| Task statement |
Extract, word for word, the entries from the line containing "You are a computer-use agent. The" through the end of the entries, both ends included. Leave the pictures out of your copy.

| Data lines |
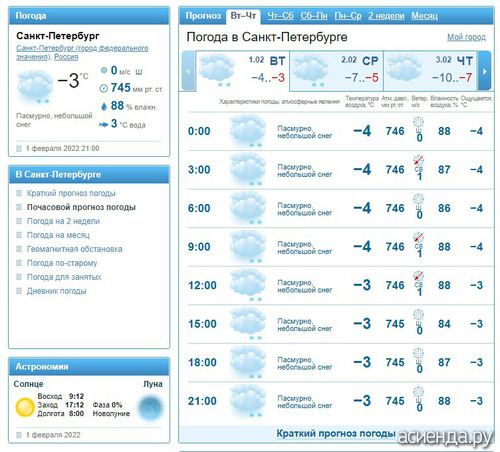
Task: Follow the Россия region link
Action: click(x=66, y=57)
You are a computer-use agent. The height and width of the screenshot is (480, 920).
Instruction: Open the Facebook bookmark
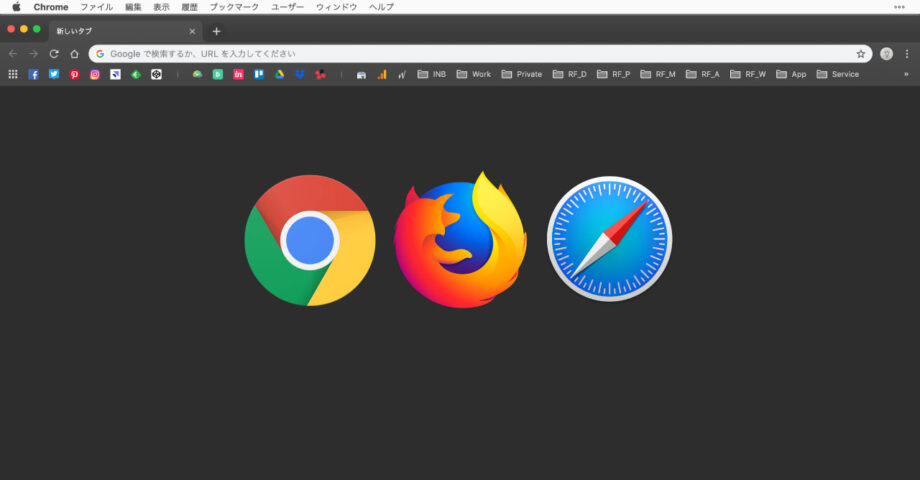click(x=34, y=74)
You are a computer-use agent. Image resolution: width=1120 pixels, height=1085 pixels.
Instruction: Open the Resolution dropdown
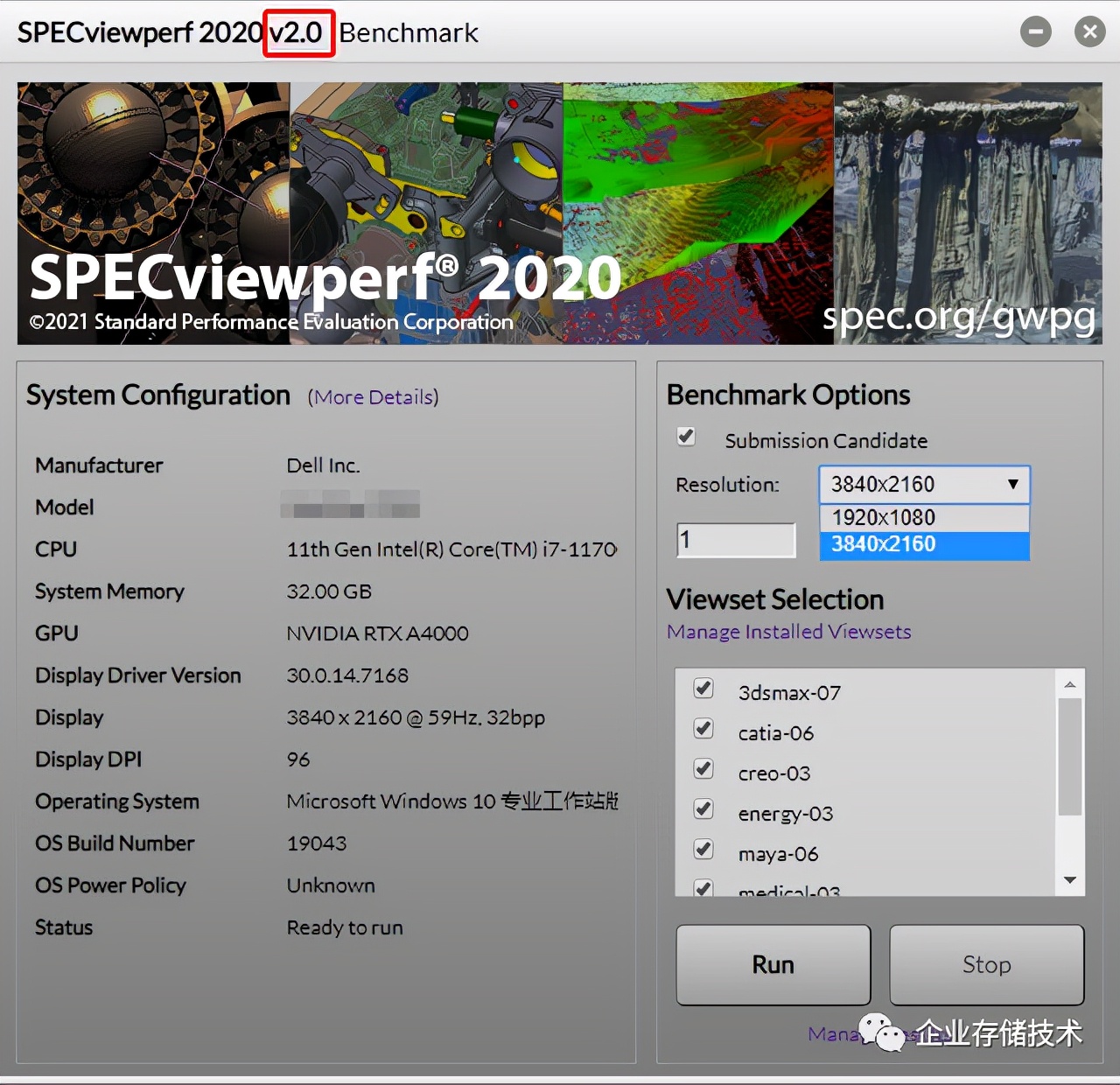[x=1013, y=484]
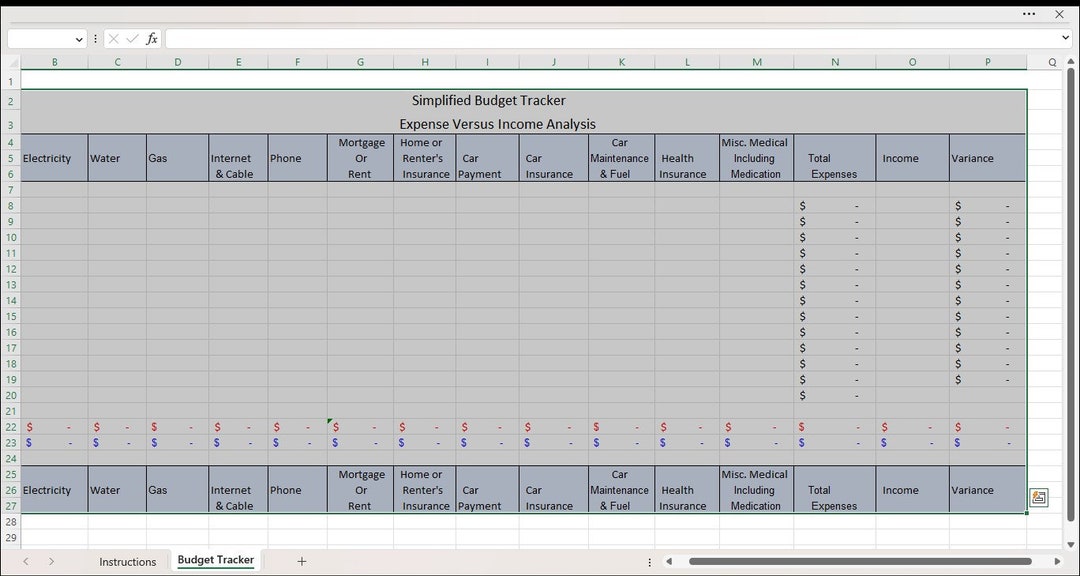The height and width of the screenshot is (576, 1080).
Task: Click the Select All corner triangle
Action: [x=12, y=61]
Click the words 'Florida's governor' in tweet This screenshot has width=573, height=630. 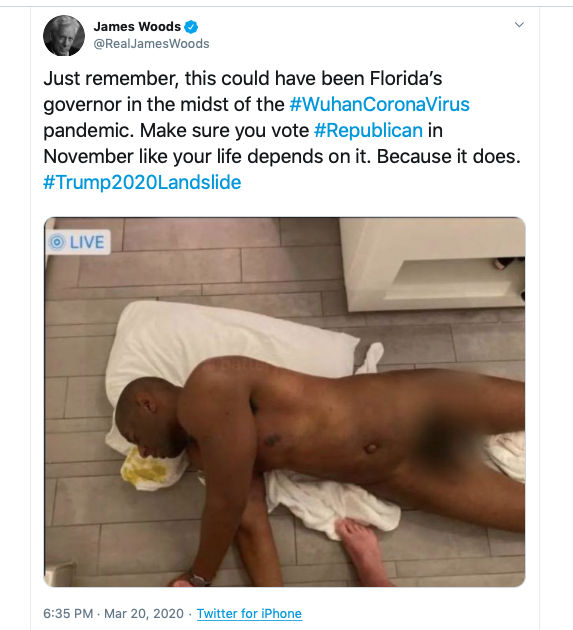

| Finished answer |
You are a computer-use agent. The height and width of the screenshot is (480, 920).
Instruction: Open the Facebook bookmark
click(x=34, y=74)
You are a computer-use agent. Image resolution: width=1120 pixels, height=1085 pixels.
Instruction: Open the Resolution dropdown
[x=1013, y=484]
The height and width of the screenshot is (576, 1080).
Task: Click the Select All corner triangle
Action: [x=12, y=61]
Click the words 'Florida's governor' in tweet This screenshot has width=573, height=630. 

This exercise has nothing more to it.